**Materials provided**.
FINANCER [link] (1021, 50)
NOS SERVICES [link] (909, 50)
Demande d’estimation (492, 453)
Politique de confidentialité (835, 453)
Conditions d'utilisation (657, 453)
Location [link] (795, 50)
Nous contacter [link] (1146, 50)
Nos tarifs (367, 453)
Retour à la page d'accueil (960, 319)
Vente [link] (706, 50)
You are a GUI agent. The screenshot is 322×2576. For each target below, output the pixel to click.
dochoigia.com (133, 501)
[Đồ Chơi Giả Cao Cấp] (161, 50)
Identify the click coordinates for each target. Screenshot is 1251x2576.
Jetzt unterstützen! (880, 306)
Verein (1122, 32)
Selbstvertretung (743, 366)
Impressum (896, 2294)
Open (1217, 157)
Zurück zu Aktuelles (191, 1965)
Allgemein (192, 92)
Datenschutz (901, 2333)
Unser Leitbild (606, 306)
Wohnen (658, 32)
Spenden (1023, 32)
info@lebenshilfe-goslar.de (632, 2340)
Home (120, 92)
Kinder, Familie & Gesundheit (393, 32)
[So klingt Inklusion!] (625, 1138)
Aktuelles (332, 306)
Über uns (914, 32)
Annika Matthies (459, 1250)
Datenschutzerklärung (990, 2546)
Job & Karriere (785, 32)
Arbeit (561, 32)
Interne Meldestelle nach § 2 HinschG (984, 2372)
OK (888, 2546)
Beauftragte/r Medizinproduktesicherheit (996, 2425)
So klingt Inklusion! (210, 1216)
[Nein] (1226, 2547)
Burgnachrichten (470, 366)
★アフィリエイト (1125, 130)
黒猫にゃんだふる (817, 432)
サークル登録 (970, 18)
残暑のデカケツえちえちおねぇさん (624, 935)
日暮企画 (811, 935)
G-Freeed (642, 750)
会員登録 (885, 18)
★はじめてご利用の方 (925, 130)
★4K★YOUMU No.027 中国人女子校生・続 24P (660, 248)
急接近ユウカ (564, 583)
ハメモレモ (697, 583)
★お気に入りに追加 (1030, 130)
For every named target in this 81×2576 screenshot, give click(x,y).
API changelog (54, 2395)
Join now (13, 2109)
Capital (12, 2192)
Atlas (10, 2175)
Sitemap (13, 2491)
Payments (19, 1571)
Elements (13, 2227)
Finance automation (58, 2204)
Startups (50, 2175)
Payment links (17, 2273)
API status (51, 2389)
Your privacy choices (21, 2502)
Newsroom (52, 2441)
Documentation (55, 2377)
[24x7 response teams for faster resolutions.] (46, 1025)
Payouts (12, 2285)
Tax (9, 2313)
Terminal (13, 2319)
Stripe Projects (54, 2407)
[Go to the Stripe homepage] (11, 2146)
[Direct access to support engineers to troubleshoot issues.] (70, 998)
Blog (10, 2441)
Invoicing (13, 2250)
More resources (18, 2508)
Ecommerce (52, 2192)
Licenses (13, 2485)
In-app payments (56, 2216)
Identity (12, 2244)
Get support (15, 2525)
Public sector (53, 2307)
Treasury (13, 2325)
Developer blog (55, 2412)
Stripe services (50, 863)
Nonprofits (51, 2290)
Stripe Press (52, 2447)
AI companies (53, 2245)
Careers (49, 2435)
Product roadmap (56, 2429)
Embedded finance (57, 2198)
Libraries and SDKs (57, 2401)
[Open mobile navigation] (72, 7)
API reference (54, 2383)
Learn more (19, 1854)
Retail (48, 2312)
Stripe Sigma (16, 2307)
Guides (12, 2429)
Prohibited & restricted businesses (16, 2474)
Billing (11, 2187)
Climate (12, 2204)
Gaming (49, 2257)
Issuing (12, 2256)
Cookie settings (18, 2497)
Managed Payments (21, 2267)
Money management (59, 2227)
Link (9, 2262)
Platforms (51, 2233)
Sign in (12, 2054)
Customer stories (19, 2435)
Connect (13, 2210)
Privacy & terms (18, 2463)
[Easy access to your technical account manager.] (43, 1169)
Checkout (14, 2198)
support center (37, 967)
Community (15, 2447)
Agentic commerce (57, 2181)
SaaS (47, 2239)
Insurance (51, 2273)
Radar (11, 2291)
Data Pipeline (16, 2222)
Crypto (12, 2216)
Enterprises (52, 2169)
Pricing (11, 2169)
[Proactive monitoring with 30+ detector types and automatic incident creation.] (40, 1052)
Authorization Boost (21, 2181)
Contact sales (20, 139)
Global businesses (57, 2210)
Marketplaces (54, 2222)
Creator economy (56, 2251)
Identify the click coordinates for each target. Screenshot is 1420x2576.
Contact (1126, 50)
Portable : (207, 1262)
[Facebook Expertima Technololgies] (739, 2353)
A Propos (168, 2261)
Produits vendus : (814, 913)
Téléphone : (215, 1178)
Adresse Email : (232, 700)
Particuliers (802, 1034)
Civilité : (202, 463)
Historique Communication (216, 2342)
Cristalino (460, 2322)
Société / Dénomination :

**Problem to solve**. Please give an exact copy of the entries above, from the line with "[24x7 response teams" down to the line with "Gaming (49, 2257)", inclusive, and nothing else.

**Task answer**.
[24x7 response teams for faster resolutions.] (46, 1025)
Payouts (12, 2285)
Tax (9, 2313)
Terminal (13, 2319)
Stripe Projects (54, 2407)
[Go to the Stripe homepage] (11, 2146)
[Direct access to support engineers to troubleshoot issues.] (70, 998)
Blog (10, 2441)
Invoicing (13, 2250)
More resources (18, 2508)
Ecommerce (52, 2192)
Licenses (13, 2485)
In-app payments (56, 2216)
Identity (12, 2244)
Get support (15, 2525)
Public sector (53, 2307)
Treasury (13, 2325)
Developer blog (55, 2412)
Stripe services (50, 863)
Nonprofits (51, 2290)
Stripe Press (52, 2447)
AI companies (53, 2245)
Careers (49, 2435)
Product roadmap (56, 2429)
Embedded finance (57, 2198)
Libraries and SDKs (57, 2401)
[Open mobile navigation] (72, 7)
API reference (54, 2383)
Learn more (19, 1854)
Retail (48, 2312)
Stripe Sigma (16, 2307)
Guides (12, 2429)
Prohibited & restricted businesses (16, 2474)
Billing (11, 2187)
Climate (12, 2204)
Gaming (49, 2257)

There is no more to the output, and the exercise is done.